Apple, meanwhile, is benefiting from the popularity of its music-industry combo play of iPod and iTunes. Observers have been estimating that Apple will sell about 14 million iPods in the current quarter. American Technology Research analyst Shaw Wu is predicting that an iPhone -- with iTunes and text-messaging capabilities -- is being readied for the market.
Apple shares rose 2.5% on Tuesday to $88.60. The stock has risen about elevenfold in three years. Back then, when its shares traded for just $7 apiece, Apple was seen as a second-tier computer maker, not the pioneering company that would alter the landscape of digitally delivered music and, perhaps someday, video.
In 2003, when iTunes launched, $25 million worth of songs in the U.S. were digitally downloaded, legally, from the Internet. This year it will be $693 million, and by 2010 about $1.7 billion, according to PricewaterhouseCoopers, and Apple is by far the undisputed leader in the category.
Some have theorized that the ascent of Apple's shares in just the past few days might also be attributed to slower-than-expected sales of Zune, the just-released Microsoft Corp. product that competes with the iPod. If that's the case, though, it doesn't seem to be hurting Microsoft too much, as that company's shares also are hovering near a 52-week high.
That shares of Google, Apple and Microsoft have been on fire since about mid-summer doesn't surprise professional investors.
"Contrary to popular belief, they don't compete against each other," said Cody Willard, a hedge fund manager who owns shares of all three. "They compete against the physical world. And they're all going to continue taking huge market share."
Perhaps that's why, as of Tuesday, Google sported a market capitalization of $156 billion, larger than that of Time Warner Inc. and the Walt Disney Co. combined. Apple's market cap was $75.7 billion, $10 billion more than Disney but about $7 billion less than Time Warner.
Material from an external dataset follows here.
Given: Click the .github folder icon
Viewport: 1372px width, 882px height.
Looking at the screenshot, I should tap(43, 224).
Naturally, not all new-media companies are enjoying stock surges. Many that are seen as competitors to Google and Apple -- in one way or another -- have seen their share prices significantly lag.
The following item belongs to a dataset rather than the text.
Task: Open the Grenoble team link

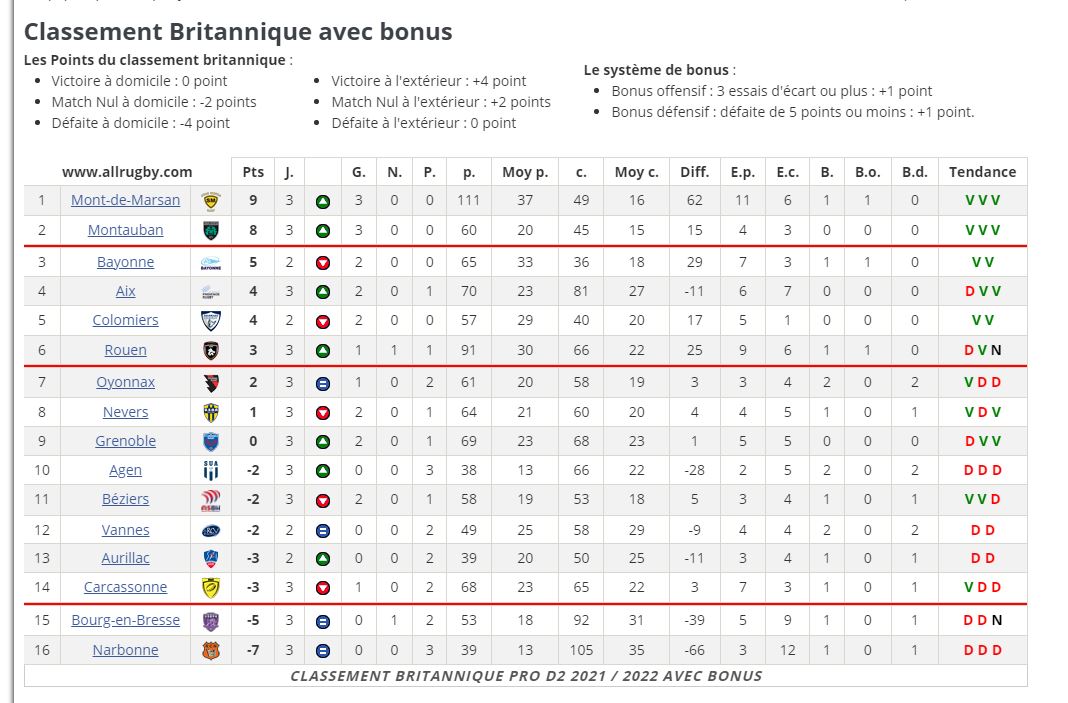Action: coord(126,441)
Yahoo! Inc., a Google competitor, saw its stock rise 1.6% on Tuesday to $27.14, though that's far from its 52-week high of $43.66 and nowhere near the $100 mark it traded at six years ago.
Likewise, shares of Napster Inc., an Apple competitor, have been in a funk for a couple of years, lifted only recently by word that the company might be for sale. Its shares sunk 1% on Tuesday to $3.01, off from a 52-week high of $5.10.
Satellite radio stocks, which often are lumped into the digital-music category that Apple dominates, also have just recently bounced off the bottom of their yearlong trading ranges. Sirius Satellite Radio shares closed down 1.2% on Tuesday to $3.97, well off a 52-week high of $7.98. XM Satellite Radio stock rose 1% on Tuesday to $14.62, down from a 52-week high of $32.
Because of its seemingly lofty price, Google, more so than Apple, is sometimes pilloried as a bit bubbly. Although unlike that era more than a half-dozen years ago when investors couldn't get enough Internet stocks regardless of price, Google shares trade for a reasonable 41 times the company's estimated 2007 earnings, according to Citigroup analyst Mark Mahaney.
In fact, because of climbing profit expectations, "Google has actually become less expensive over the past 12 months," Mahaney said.
Mahaney has a $600 price target on Google shares, which would make it about a $190 billion company, about $5 billion more than the combined worth of Time Warner, Yahoo! and Disney, based on Tuesday's closing prices.
The analyst seems particularly bullish on Google's work in "behavioral targeting" of online ads, whereby more ads are served to Internet surfers who have a history of clicking on them as opposed to those who routinely ignore them.
"If successful, we believe this initiative could positively impact click-through rates on Google," Mahaney said.